### Source data
++++++++++++++++++++
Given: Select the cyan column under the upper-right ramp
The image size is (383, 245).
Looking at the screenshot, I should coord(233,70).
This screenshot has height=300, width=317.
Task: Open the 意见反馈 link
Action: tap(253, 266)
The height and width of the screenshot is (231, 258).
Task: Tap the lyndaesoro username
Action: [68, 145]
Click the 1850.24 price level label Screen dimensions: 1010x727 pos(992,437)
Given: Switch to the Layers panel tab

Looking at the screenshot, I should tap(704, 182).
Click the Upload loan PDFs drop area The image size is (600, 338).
++++++++++++++++++++
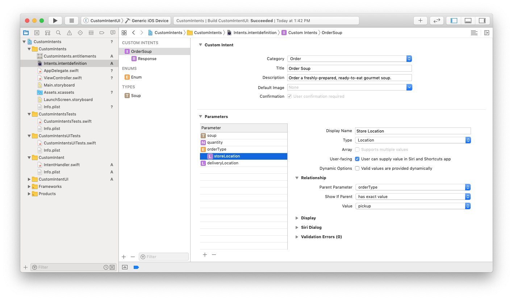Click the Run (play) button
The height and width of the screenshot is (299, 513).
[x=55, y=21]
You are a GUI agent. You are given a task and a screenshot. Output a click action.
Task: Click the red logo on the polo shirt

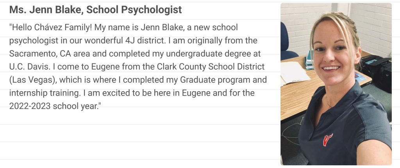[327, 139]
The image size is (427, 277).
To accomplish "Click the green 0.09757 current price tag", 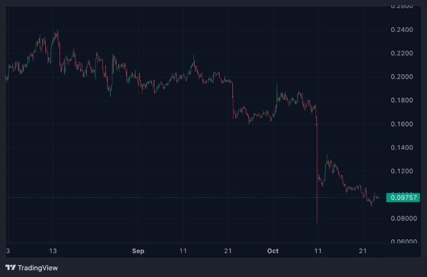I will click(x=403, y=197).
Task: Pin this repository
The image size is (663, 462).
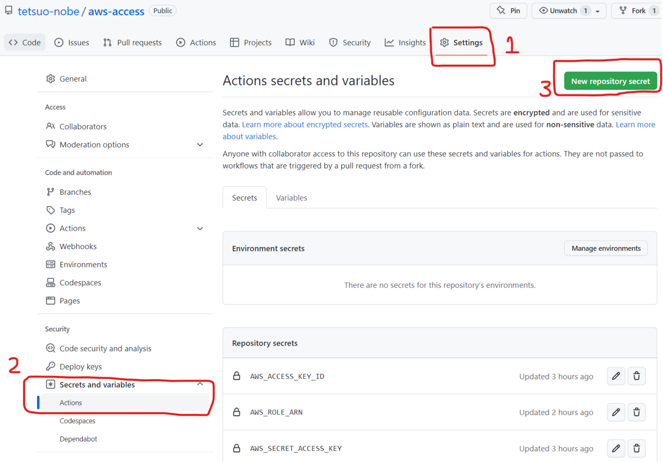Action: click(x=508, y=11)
++++++++++++++++++++
### What to do
Going down the listing above, begin printing at the line with "Given: Select the" and finish with the line with "Click the Upload", exactly as they appear.

### Solution below
Given: Select the cyan column under the upper-right ramp
The image size is (383, 245).
Looking at the screenshot, I should coord(233,70).
This screenshot has height=300, width=317.
Task: Open the 意见反馈 link
Action: tap(253, 266)
The height and width of the screenshot is (231, 258).
Task: Tap the lyndaesoro username
Action: [68, 145]
Click the 1850.24 price level label Screen dimensions: 1010x727 pos(992,437)
Given: Switch to the Layers panel tab

Looking at the screenshot, I should tap(704, 182).
Click the Upload loan PDFs drop area The image size is (600, 338).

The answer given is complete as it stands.